(The input begins)
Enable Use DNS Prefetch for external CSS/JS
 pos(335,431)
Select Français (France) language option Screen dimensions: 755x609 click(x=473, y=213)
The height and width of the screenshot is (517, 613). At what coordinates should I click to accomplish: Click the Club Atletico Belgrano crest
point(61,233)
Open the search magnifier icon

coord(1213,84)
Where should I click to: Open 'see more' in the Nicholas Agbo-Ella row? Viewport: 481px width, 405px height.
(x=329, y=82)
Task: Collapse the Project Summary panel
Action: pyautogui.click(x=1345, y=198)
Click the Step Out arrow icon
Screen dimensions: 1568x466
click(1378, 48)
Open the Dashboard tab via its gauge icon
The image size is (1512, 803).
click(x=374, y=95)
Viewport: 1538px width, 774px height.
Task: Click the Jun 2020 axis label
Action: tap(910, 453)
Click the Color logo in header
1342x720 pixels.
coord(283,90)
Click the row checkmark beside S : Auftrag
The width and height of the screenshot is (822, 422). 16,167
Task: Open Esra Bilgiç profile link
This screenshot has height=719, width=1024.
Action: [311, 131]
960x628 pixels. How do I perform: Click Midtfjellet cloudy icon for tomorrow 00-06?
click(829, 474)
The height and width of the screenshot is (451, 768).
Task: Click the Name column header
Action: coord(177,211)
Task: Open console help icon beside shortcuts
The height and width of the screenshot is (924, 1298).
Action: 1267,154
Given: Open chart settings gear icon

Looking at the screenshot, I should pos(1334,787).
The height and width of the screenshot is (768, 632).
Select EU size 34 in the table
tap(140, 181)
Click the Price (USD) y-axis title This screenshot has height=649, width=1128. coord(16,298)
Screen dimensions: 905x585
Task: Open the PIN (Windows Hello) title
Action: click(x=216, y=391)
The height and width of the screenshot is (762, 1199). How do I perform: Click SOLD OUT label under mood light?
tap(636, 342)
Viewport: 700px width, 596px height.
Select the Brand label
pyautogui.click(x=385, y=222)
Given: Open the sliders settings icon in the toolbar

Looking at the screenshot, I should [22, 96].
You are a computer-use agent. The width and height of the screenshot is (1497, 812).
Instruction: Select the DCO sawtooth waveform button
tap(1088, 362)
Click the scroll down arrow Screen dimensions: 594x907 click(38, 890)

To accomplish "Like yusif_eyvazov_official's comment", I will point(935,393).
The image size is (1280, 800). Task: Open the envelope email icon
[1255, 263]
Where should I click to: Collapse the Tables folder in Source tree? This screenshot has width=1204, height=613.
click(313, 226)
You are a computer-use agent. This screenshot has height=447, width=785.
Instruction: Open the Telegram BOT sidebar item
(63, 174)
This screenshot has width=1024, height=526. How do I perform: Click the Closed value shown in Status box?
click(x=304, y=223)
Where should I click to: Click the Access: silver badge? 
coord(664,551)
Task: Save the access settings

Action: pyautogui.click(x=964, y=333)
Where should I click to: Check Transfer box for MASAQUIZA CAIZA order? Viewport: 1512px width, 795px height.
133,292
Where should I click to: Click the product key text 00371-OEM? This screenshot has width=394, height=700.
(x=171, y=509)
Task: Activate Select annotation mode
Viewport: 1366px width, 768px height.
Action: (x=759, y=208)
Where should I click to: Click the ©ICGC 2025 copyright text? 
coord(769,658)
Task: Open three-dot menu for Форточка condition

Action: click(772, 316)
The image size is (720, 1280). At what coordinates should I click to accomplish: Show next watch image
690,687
(The input ends)
→ **Task prompt**: List each line of the entries that holds the string "arrow".

→ **Solution to this task**:
Click the Step Out arrow icon
Click the scroll down arrow Screen dimensions: 594x907 click(38, 890)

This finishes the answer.